I dont think that power and compassion are exclusive. You can be compassionate and still be able to project power. The US military is one of the most powerful on the planet and IMO, as an entity, one of the most compassionate, as much as the media may like to point out the bad parts, theres no other military that goes to greater lengths to avoid unnecessary death or destruction, that tries harder to rebuild their enemies countries (Gernamy and Japan come to mind). And in general, compared to the longer and bloodier histories of the rest of the world, we as a nation may have a little blood on our hands, the rest of the major powers of the world are swimming in it.


----------



## Bigshadow (Jan 24, 2006)

Blotan Hunka said:
			
		

> I dont think that power and compassion are exclusive. You can be compassionate and still be able to project power. The US military is one of the most powerful on the planet and IMO, as an entity, one of the most compassionate, as much as the media may like to point out the bad parts, theres no other military that goes to greater lengths to avoid unnecessary death or destruction, that tries harder to rebuild their enemies countries (Gernamy and Japan come to mind).
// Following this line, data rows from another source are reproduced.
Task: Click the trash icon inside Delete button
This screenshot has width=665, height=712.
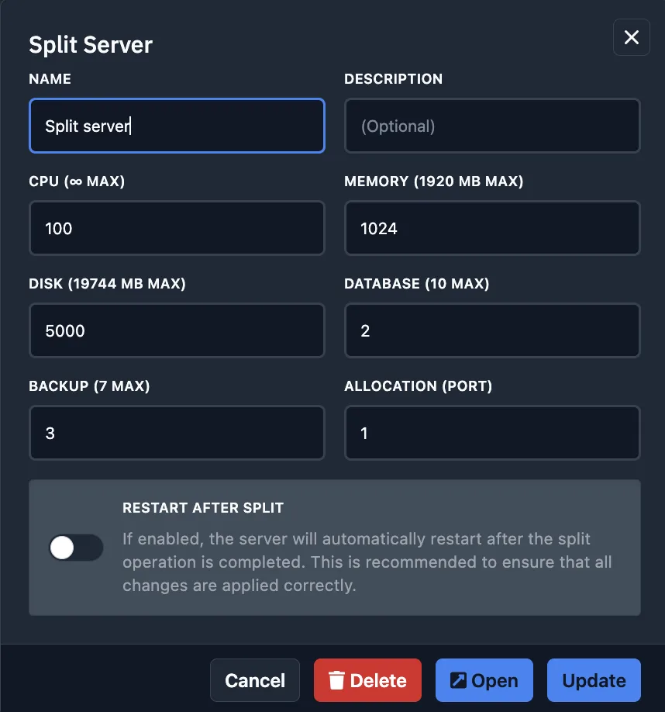Action: pyautogui.click(x=336, y=680)
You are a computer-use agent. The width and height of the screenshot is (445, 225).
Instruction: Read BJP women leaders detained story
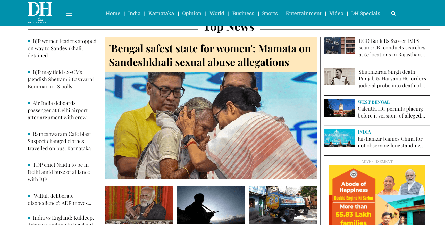pos(62,48)
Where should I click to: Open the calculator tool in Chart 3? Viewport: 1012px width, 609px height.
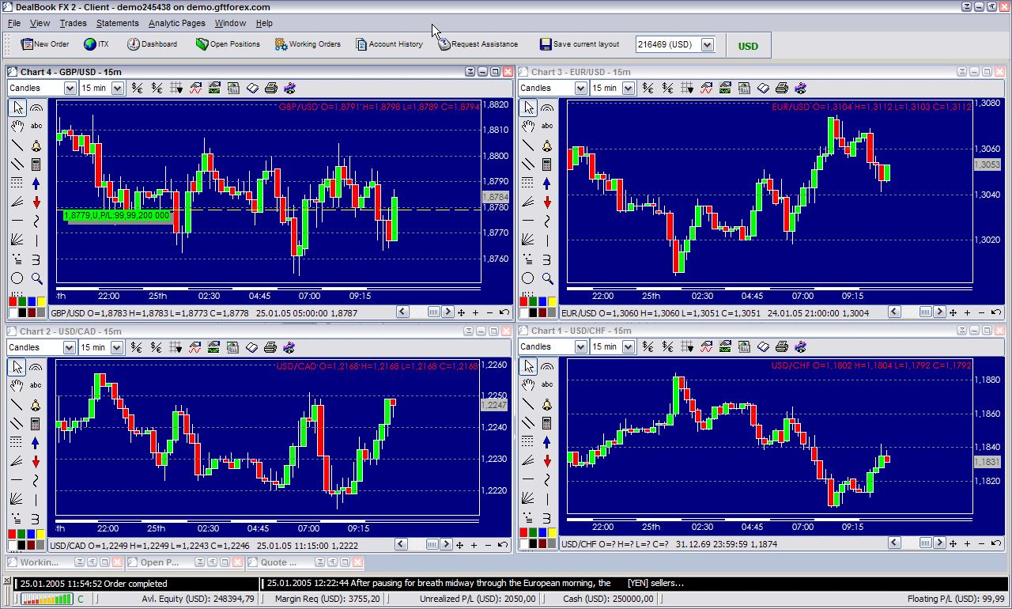click(547, 165)
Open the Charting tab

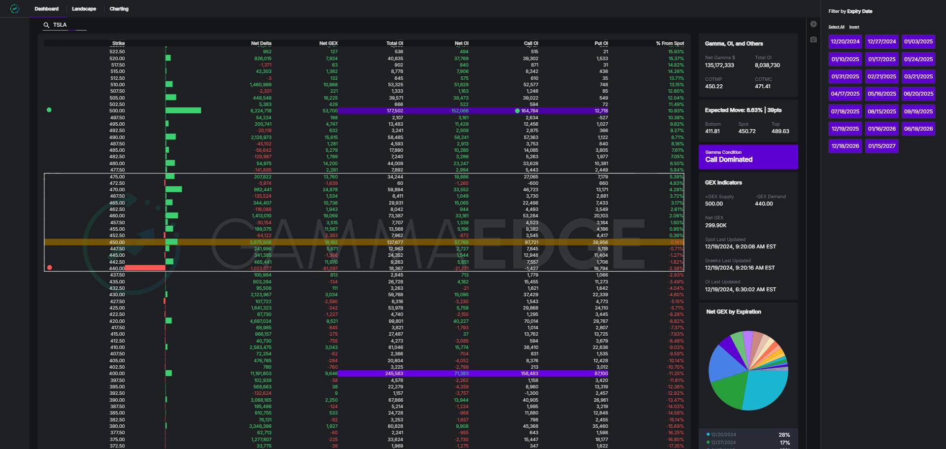(119, 9)
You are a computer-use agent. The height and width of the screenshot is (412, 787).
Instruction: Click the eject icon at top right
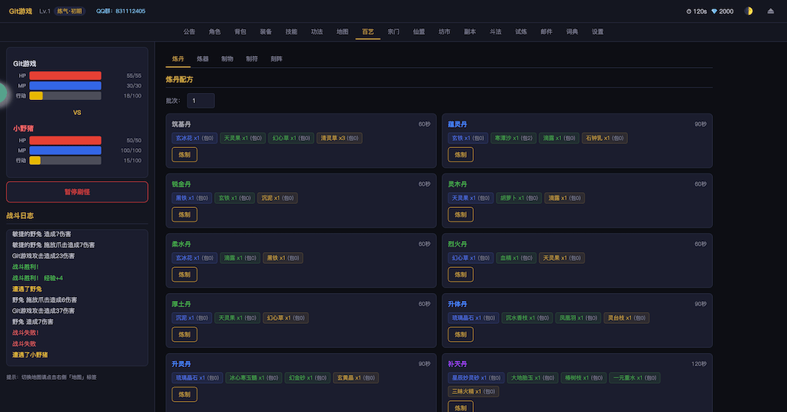[x=770, y=11]
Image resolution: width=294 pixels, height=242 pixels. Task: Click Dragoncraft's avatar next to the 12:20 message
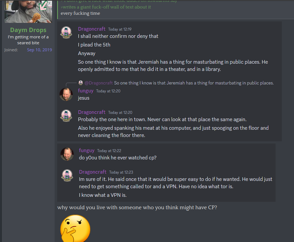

And in general, compared to the longer and bloodier histories of the rest of the world.


I totally agree!


----------



## jdinca (Jan 24, 2006)

Blotan Hunka said:
			
		

> I dont think that power and compassion are exclusive. You can be compassionate and still be able to project power. The US military is one of the most powerful on the planet and IMO, as an entity, one of the most compassionate, as much as the media may like to point out the bad parts, theres no other military that goes to greater lengths to avoid unnecessary death or destruction, that tries harder to rebuild their enemies countries (Gernamy and Japan come to mind). And in general, compared to the longer and bloodier histories of the rest of the world, we as a nation may have a little blood on our hands, the rest of the major powers of the world are swimming in it.


 
Well put.


----------



## Xue Sheng (Jan 24, 2006)

Bigshadow said:
			
		

> Just because we don't like a form of government in a neighboring country doesn't mean we can try to take the moral high ground and impose our political system onto them.


 
Very true, it has been the US imposing its political system on to South American countries that has given rise to many a South American Terrorist organization.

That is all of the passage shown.